[PROVIDED DATA — start]

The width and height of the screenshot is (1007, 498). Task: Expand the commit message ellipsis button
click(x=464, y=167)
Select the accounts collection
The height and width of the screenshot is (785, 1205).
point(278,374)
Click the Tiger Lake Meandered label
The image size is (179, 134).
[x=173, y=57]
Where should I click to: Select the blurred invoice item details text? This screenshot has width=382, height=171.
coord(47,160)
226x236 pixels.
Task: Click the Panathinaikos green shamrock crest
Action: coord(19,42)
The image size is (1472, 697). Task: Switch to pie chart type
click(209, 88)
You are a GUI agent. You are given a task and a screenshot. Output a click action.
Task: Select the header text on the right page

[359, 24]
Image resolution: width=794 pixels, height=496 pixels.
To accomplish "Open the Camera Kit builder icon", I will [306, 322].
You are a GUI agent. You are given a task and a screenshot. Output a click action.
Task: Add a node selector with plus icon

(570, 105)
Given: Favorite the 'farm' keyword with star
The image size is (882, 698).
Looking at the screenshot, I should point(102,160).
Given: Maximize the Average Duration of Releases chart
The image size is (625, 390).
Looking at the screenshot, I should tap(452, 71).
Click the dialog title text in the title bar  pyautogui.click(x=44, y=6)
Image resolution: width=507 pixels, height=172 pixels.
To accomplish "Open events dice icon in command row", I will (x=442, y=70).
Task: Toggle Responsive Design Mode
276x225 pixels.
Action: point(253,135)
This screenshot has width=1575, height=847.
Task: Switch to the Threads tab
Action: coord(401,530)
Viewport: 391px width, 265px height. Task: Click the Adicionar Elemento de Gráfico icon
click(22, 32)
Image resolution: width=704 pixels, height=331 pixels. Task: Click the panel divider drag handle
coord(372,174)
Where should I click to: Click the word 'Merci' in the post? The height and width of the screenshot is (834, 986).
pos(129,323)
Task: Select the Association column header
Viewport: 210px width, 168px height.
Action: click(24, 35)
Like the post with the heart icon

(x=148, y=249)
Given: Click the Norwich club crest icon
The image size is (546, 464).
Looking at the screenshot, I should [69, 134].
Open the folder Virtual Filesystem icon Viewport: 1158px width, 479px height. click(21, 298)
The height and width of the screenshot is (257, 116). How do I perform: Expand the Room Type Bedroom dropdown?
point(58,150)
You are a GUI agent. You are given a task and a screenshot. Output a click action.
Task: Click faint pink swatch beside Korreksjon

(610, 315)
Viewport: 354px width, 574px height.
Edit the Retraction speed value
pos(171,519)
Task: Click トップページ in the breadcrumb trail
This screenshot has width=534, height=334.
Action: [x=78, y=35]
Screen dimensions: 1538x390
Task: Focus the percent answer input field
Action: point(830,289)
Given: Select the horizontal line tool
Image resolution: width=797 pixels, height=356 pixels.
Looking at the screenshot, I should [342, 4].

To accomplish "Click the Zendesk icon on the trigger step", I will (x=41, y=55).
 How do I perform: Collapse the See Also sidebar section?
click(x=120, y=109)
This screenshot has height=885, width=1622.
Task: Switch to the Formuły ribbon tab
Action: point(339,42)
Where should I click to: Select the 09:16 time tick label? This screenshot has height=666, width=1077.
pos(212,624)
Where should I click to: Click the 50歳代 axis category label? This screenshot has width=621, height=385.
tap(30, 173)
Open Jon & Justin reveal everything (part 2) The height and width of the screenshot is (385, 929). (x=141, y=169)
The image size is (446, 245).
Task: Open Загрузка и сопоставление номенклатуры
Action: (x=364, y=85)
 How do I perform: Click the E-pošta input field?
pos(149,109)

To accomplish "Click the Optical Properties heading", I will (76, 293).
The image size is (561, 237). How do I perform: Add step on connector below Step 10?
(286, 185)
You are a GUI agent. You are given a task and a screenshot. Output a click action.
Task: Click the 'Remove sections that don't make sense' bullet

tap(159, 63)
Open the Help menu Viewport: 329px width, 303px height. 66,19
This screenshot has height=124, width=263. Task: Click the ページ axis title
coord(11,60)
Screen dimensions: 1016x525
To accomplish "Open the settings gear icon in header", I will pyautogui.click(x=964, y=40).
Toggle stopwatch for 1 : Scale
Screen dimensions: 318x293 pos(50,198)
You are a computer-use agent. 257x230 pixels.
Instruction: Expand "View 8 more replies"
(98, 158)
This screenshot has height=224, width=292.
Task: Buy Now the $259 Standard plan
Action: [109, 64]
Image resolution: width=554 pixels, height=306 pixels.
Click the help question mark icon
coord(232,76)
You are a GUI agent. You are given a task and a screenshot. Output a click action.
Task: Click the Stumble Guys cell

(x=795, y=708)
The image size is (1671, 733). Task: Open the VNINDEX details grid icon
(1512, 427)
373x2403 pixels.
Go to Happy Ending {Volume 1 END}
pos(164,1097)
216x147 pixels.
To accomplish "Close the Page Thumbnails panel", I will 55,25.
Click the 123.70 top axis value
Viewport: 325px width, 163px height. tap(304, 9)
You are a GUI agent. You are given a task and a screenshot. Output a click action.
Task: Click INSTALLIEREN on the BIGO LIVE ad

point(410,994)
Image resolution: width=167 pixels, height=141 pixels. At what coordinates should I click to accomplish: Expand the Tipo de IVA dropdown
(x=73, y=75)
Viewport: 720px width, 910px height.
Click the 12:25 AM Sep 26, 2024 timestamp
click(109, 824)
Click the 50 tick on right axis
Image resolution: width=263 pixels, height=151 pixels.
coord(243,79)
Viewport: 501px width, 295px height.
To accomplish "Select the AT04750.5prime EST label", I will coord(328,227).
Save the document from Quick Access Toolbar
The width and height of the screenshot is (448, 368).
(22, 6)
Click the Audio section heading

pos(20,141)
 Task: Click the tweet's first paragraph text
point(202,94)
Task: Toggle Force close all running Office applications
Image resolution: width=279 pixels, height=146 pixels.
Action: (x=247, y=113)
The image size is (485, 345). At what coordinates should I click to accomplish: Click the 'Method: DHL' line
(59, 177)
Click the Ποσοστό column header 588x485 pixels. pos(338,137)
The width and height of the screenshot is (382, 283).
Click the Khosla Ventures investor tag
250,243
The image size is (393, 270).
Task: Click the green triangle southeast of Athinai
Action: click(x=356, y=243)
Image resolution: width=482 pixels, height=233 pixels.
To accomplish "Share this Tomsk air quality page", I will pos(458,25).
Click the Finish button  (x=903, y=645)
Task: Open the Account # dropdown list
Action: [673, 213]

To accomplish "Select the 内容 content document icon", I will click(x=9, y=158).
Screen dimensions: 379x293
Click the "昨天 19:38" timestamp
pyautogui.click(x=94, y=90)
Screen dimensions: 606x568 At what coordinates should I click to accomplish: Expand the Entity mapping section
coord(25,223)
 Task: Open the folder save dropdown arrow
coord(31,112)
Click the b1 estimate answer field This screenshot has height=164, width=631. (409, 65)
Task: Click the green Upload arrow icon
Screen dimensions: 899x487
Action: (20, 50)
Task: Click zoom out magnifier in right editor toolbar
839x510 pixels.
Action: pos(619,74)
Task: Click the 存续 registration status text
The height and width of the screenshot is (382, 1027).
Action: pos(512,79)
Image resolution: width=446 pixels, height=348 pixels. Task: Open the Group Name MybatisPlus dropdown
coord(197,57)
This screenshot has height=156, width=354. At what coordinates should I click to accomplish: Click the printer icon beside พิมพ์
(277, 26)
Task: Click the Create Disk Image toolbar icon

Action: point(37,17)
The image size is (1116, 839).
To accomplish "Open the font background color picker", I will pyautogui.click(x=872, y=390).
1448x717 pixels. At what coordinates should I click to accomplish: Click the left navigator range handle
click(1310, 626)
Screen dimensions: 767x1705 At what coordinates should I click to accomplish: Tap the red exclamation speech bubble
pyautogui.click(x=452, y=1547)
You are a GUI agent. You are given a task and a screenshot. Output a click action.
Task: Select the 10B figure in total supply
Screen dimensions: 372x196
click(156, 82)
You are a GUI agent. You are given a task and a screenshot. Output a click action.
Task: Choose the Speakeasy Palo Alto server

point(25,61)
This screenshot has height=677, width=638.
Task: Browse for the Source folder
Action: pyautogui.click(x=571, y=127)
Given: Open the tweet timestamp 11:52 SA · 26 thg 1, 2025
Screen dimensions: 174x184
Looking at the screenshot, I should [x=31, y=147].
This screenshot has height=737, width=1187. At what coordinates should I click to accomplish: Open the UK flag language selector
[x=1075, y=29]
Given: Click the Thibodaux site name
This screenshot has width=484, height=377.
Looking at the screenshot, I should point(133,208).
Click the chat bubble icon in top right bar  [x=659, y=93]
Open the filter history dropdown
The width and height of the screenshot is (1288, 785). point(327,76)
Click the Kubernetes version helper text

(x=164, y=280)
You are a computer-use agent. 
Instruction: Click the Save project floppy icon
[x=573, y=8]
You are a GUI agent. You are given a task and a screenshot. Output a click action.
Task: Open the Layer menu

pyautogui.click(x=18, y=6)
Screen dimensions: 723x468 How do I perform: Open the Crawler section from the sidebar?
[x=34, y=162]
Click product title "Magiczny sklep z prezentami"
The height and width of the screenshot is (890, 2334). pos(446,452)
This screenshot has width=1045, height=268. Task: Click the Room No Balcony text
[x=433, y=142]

[PROVIDED DATA — finish]

[EXERCISE DESCRIPTION]: In the records above, the line with "Given: Open the" marks the start and the line with "Click the chat" marks the end; copy that stretch exactly, both lines included, and nothing else.

[EXERCISE RESPONSE]:
Given: Open the tweet timestamp 11:52 SA · 26 thg 1, 2025
Screen dimensions: 174x184
Looking at the screenshot, I should [x=31, y=147].
This screenshot has height=737, width=1187. At what coordinates should I click to accomplish: Open the UK flag language selector
[x=1075, y=29]
Given: Click the Thibodaux site name
This screenshot has width=484, height=377.
Looking at the screenshot, I should point(133,208).
Click the chat bubble icon in top right bar  [x=659, y=93]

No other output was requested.